# For sale section...Should replies be aloud?



## Jackson (Dec 22, 2005)

Just a thought...move this thread but only If Necessary...

I mean its frustrating sometimes that i cant ask the size of an ooth or other questions....i know i can just PM/email the seller but i bet the seller would get annoyed answering the same Q's over and over.

This isnt a stab at the forum set up....just curious as to how others feel on this subject.


----------



## hortus (Dec 22, 2005)

ehh if they want that money they might as well answer some questions. heck if your paying enuff money you should annoy them anyway just so you dont feel ripped off


----------



## Samzo (Dec 22, 2005)

lol once again people vote for the "liberal" and "conservative"


----------



## Andrew (Dec 22, 2005)

I dont think they should be allowed. If you want to ask them something, send em a PM or email. Its not that difficult.


----------



## Rick (Dec 22, 2005)

I think they should and it is one thing I would change if I owned this site. All other sites I visit allow it.


----------



## Executor of Fruit Flies (Dec 24, 2005)

Yes, they should be allowed. Then sellers can give updates on what's sold out/still available. Also, so those curious on prices can actually get answers without emailing, like it says so in the forum rules that very few people follow in the classified ads.


----------



## Ian (Dec 25, 2005)

Yeah, it should be allowed...although, maybe its not allowed so it does not turn into a discussion? I mean, they are classifieds, not discussion forums...

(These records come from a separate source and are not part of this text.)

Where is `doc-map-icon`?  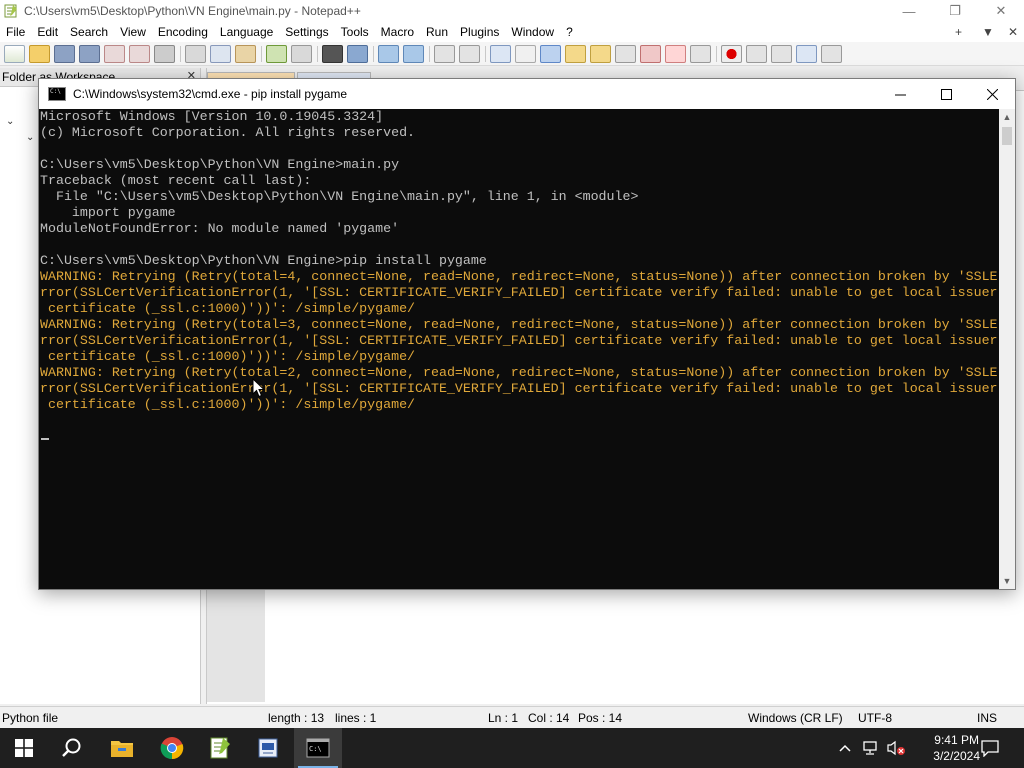 doc-map-icon is located at coordinates (600, 54).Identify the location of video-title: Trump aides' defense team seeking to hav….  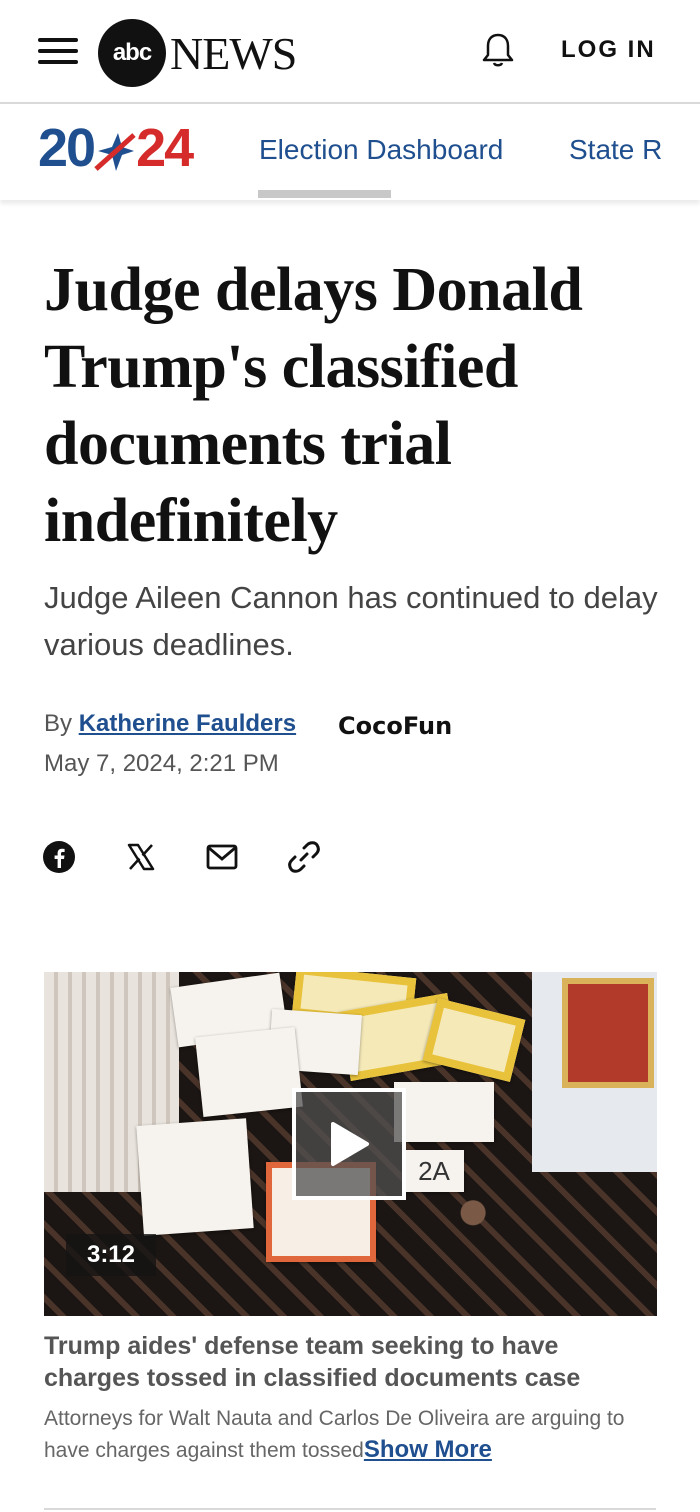
(349, 1362).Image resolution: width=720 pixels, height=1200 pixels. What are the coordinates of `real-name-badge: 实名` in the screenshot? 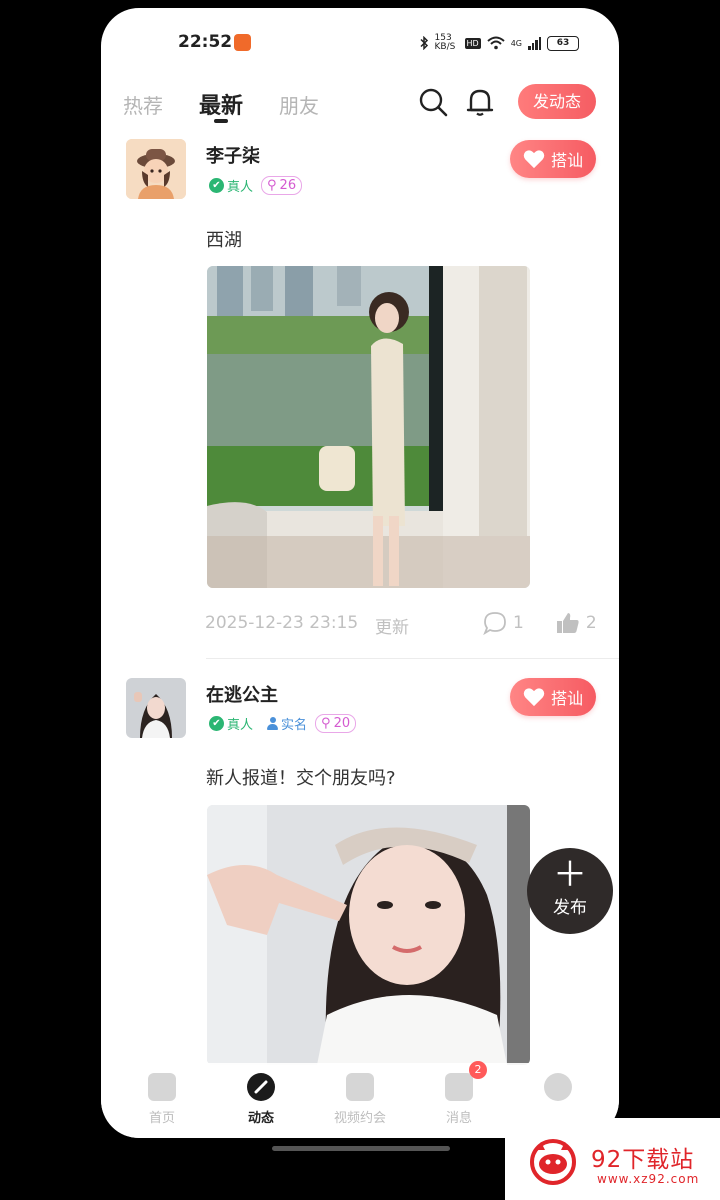 It's located at (287, 724).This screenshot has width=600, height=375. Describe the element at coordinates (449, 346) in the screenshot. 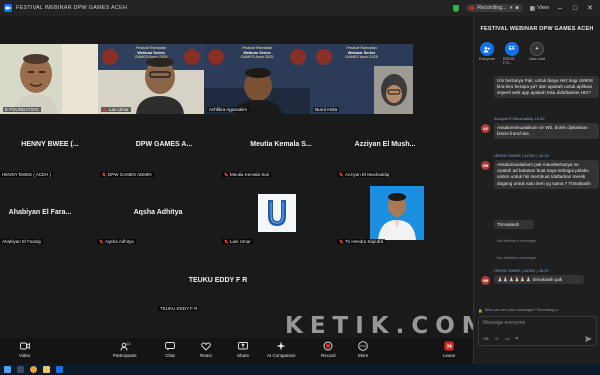

I see `leave-door-icon` at that location.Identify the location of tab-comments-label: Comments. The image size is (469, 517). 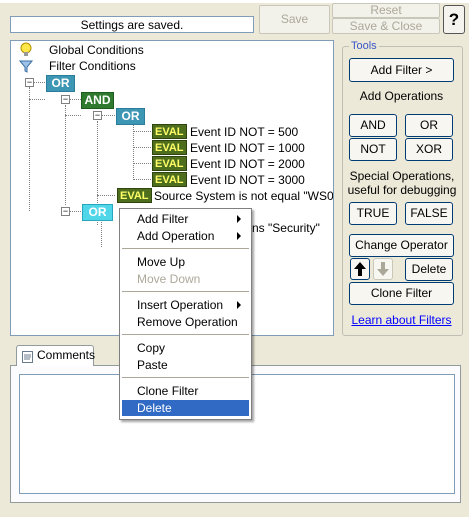
(66, 355). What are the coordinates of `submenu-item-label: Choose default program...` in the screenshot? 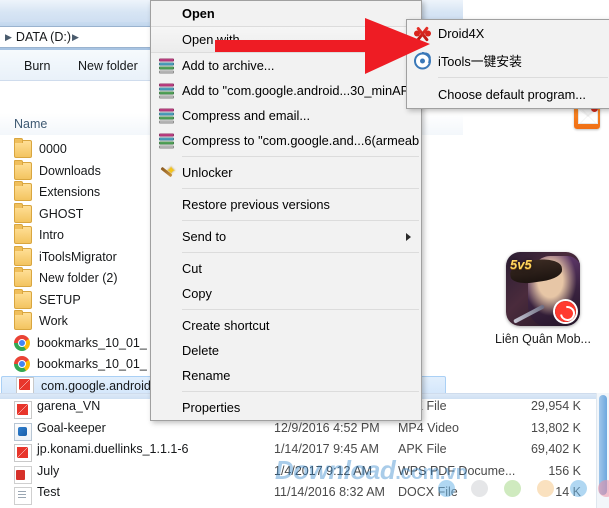 It's located at (512, 94).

Might help to be able to post a few q's tho. I'm kinda for and against.

Cheers,

Ian


----------



## Gecko Assassins (Dec 25, 2005)

> Yes, they should be allowed. Then sellers can give updates on what's sold out/still available. Also, so those curious on prices can actually get answers without emailing, like it says so in the forum rules that very few people follow in the classified ads.


I agree with you. That way people don't have to keep making new topics just saying something for example "All Lobster roaches are sold out". They can just edit the post anytime instead of wasting time of making a new topic.


----------